Since the CSS Neuse was steam-powered, someone was chunking coal to fire the boiler, so add the heat of the boiler and of the huge uninsulated smoke stack. The gunboat also had 4inches of iron plating for armor. Black iron. Heat-collecting iron. Boiler on the inside and hot plates on the outside.

When the crew went to battle stations, at least 22 men manned each of the 6.4-inch Brooke rifled cannons. Two cannons meant a minimum of 44 crewmen in the casemate using block and tackle to position, aim and fire the guns. The human body produces somewhere between 340 and 425 BTU’s per hour, depending on whose figures we use. Even using the smaller number, the gun crews alone generated around 15,000 BTU’s.
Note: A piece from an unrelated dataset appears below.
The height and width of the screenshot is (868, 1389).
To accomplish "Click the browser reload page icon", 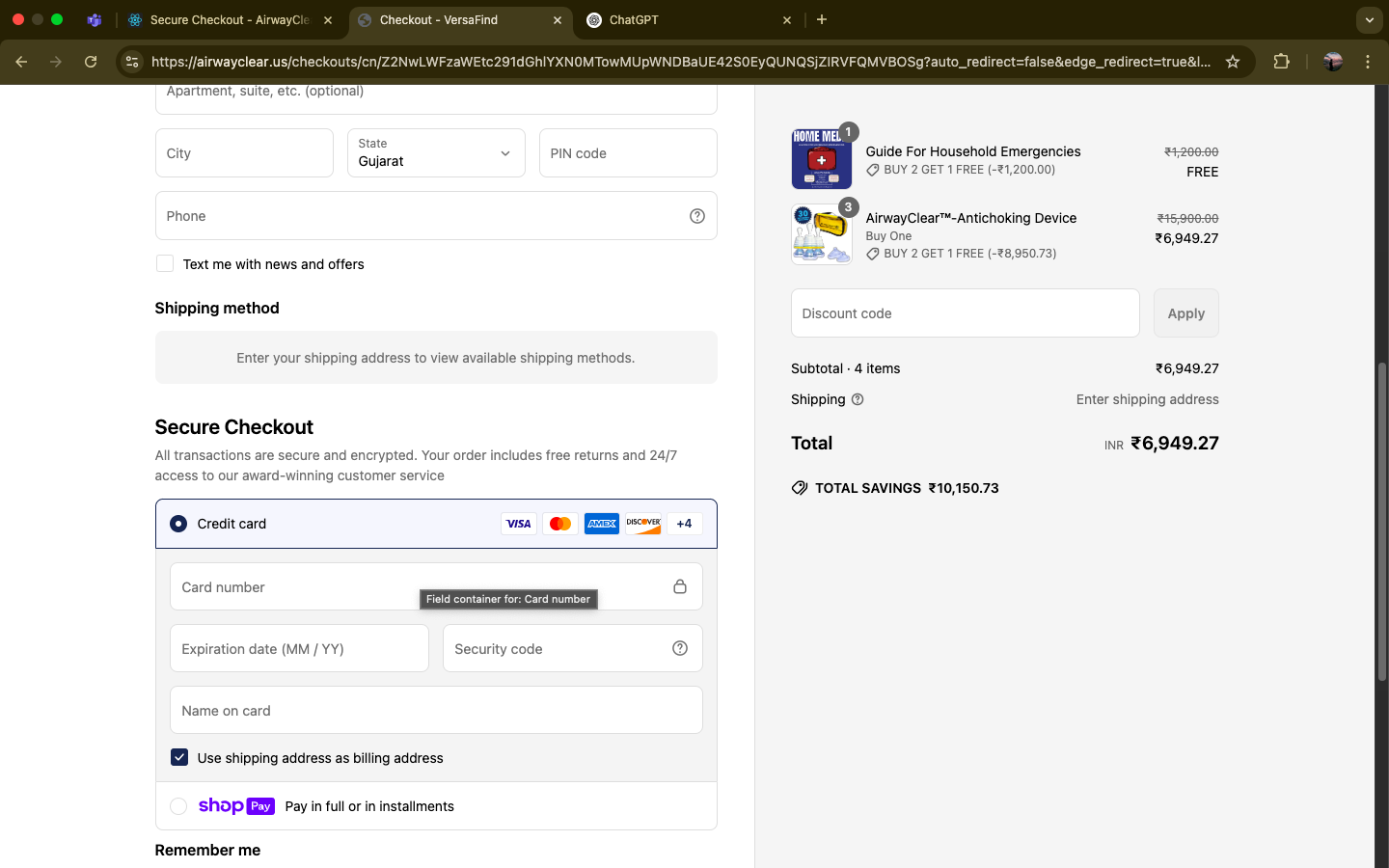I will pyautogui.click(x=91, y=62).
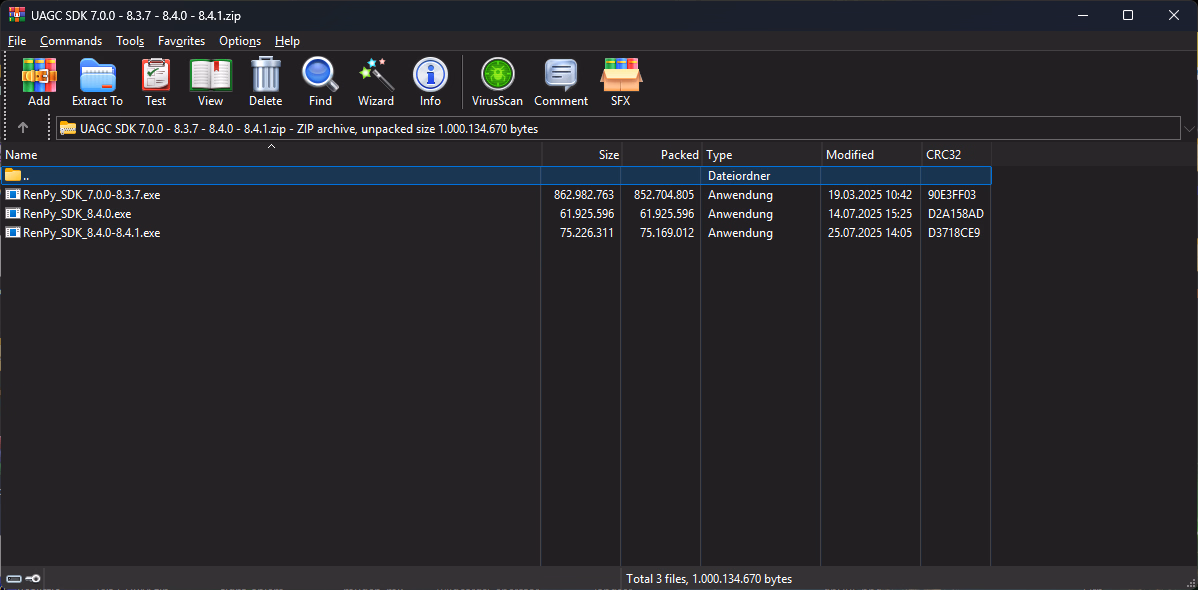
Task: Open the Options menu
Action: pos(240,41)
“How hot do you think it got in here?” I asked Charlie.

 “Probably 120 degrees … or more. Something like the temperatures our service people endure in the Middle East these days," he said.

 By the time 11:30 a.m. rolled around, I was basting in my own juices. I had to remember that people in the 1860’s did not have air conditioning and were better able to tolerate the heat. I once saw a photo of Mark Twain standing in front of the house where he grew up in Hannibal, Mo. The photo was made during the summer. Twain was wearing a three-piece suit.

While Charlie gave a family the tour of the Neuse II, I took that time to examine the guest register.

In the past six weeks, the Neuse II has had visitors from Ohio, Kentucky, Virginia, West Virginia, Texas, Arkansas, Utah, Washington state, South Dakota, Minnesota, Maine, Idaho, Florida, and Tennessee. People have come from across North Carolina as well.

If you have not paid a visit to the Neuse II recently, come out one Saturday and take the tour. I am sure you will leave with a new respect for the mechanical genius and determination of those who lived during the mid-19th century.

If you come soon, you can also appreciate how well they tolerated the heat.